Those accusations were vehemently denied, but Graeme assured Cat they were indeed true.

Now landing atop the temporary offices of the Western Division of the Bureau of Breed Affairs, Cat had to tell herself once again, that Graeme knew what he was doing. Her parents couldn’t help but love her, he’d sworn.

• • •

She’d prayed that was true, because in learning she had parents, she already loved them. It would be devastating to learn she was a disappointment to them in any way.

• • •

Kenneth Graymore wanted to pace the office that Director Breaker had shown him and his wife to. The richly appointed room was more of a large sitting room. A comfortable sofa and two wing-backed chairs sat facing a radiant fireplace that would give a real wood fire a run for its money in ambiance and warmth. To one side of the sitting area was a dark wood dining area and food-warming station. To the other side a pool table as well as several video game stations.
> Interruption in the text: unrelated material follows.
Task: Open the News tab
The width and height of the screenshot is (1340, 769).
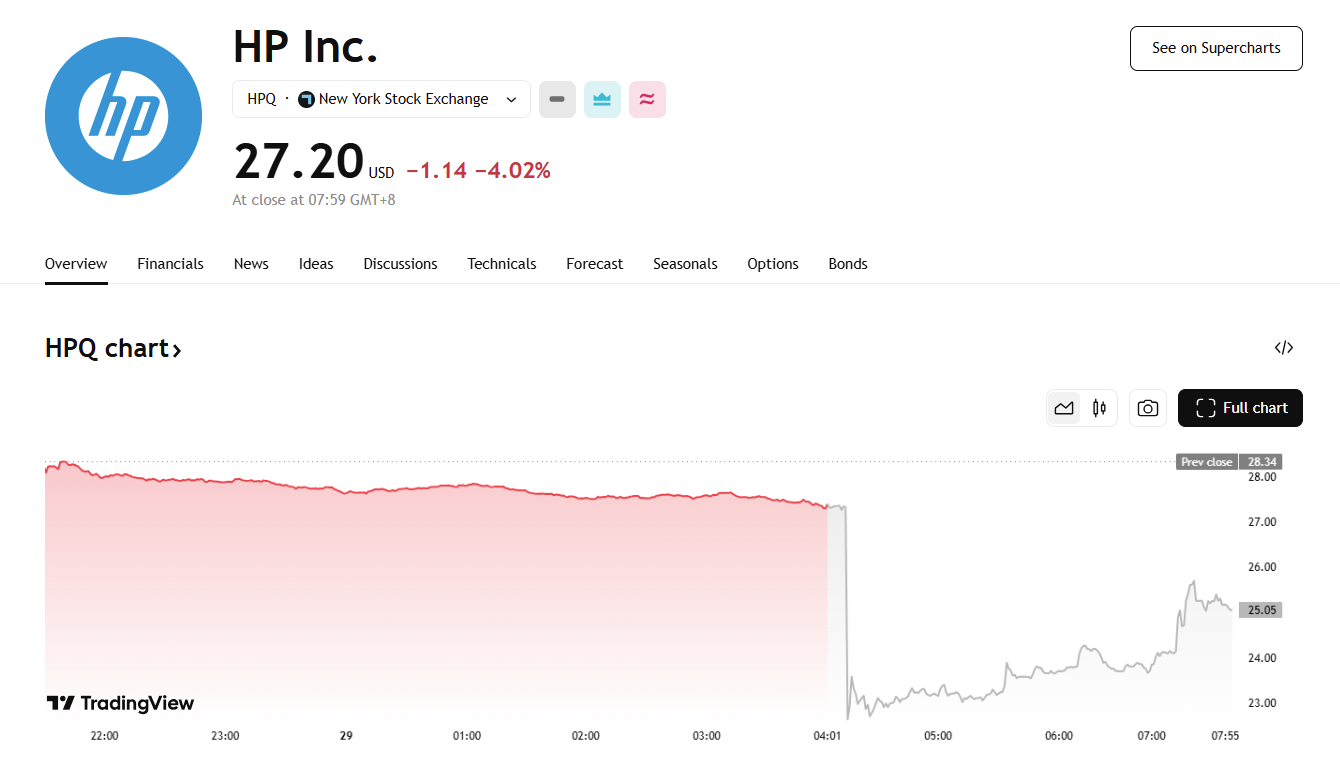Action: 251,264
Soft, thick carpeting covered the area and heavy specially developed curtains one of the Graymore companies had produced to protect against electronic intrusion were pulled firmly over the large windows that looked out over the desert behind the third floor of the renovated warehouse.

Sitting with his wife on the sofa, his arm curled firmly around her shoulders he stared at the picture she held of the young woman they were about to meet.

Helena had cried and raged for weeks after Foster had come to them, a friend they had believed dead for over a decade, to tell them the story of the child they believed died and the experiments that ultimately saved her life and endangered it further.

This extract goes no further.